Per the Chinese Regulations for the Supervision and Administration of Medical Devices (State Council Order No. 739) issued in 2021, Article 25 :
The clinical evaluation of medical devices can be carried out according to the product characteristics, clinical risks, existing clinical data, etc., through clinical trials, or through analysis and evaluation of the clinical literature and clinical data of the same variety of medical devices to prove the medical treatment/the equipment is safe and effective.
Though there are some differences in requirements between clinical literature reviews for the EU MDR and clinical literature reviews for Order 739, for both markets a comprehensive literature review, using a systematic and transparent approach, is essential to ensure that all relevant clinical data are included in the clinical evaluation report, and included data must be adequately appraised for relevance and quality.
Per the Health Canada Medical Devices Regulations SOR/98-282, last amended on March 2, 2022, provision 61.4 :
61.4 (1) The holder of a medical device licence shall prepare
(a) in the case of a Class II medical device, on a biennial basis, a summary report of the information that pertains to the matters referred to in subsection (2) and that the licensee received or became aware of during the previous 24 months; and
(b) in the case of a Class III or IV medical device, on an annual basis, a summary report of the information that pertains to the matters referred to in subsection (2) and that the licensee received or became aware of during the previous 12 months.

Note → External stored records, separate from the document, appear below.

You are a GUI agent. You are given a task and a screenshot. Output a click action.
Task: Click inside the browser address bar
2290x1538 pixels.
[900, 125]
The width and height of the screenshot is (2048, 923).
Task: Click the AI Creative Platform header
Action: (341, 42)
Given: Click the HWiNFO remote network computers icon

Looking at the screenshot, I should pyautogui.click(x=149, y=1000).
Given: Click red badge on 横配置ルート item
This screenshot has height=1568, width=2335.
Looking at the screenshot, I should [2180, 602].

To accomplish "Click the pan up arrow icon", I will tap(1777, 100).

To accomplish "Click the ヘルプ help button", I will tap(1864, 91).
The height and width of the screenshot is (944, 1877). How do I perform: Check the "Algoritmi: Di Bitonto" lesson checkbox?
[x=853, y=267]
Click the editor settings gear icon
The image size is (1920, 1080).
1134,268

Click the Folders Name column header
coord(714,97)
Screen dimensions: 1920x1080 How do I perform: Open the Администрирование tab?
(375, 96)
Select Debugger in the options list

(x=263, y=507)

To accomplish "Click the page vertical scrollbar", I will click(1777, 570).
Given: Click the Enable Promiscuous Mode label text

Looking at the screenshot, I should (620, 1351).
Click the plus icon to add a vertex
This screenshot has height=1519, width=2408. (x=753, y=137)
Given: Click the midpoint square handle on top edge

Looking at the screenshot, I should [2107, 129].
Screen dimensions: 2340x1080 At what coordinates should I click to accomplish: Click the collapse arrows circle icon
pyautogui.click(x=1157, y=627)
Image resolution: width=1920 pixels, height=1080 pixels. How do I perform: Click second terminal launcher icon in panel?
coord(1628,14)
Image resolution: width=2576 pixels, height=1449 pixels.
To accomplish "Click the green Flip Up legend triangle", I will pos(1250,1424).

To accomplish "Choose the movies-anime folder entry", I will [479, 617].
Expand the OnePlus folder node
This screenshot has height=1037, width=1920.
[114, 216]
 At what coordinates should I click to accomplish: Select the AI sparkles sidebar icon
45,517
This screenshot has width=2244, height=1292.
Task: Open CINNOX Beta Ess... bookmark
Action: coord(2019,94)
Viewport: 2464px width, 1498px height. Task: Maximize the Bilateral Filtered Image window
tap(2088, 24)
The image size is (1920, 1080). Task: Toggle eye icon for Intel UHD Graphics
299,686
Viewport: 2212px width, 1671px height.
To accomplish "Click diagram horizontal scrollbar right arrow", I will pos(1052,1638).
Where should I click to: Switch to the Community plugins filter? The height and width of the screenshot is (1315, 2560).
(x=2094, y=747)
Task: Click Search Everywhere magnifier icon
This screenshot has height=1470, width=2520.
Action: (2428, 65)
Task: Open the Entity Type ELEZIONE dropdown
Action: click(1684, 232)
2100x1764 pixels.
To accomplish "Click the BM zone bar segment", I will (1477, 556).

The information covered in subsection (2) includes adverse effects, problems, incidents, and serious risks relevant to the safety of the medical device. Though the use of clinical literature for a Summary Report is not specified in the regulations, guidance suggests that, if available, “information on safety or effectiveness (including published reports)”: should be included in the analysis. It is also key to note that the guidance states that :
Different formats are acceptable for a summary report, including those from other jurisdictions, as long as the report includes the required information outlined in sections 61.4(1) to 61.4(5) of the Regulations.
For example, the Periodic Safety Update Report format as required in the European Union may be an acceptable approach to fulfilling the summary report requirement in Canada.
Additionally, in the case of Class IV medical devices, according to provision 32(4) of the Canada Medical Devices Regulations, applications should contain “detailed information on all studies on which the manufacturer relies to ensure that the device meets the applicable requirements… [including] literature studies”.
Requirements by the regulatory authorities are increasingly demanding comprehensive, transparent, and repeatable systematic literature reviews, thus straining many medical device manufacturers’ internal cross-functional teams. Though the specific requirements vary by market, smart planning can enable leveraging systematic searches of the clinical literature across multiple regulatory deliverables, saving time and money. This leverage effort is likely to be more complex than a direct copy-paste between documents; therefore, a thorough understanding of the requirements for each market, as well as a high-quality and transparent search, review, and recordation process is essential.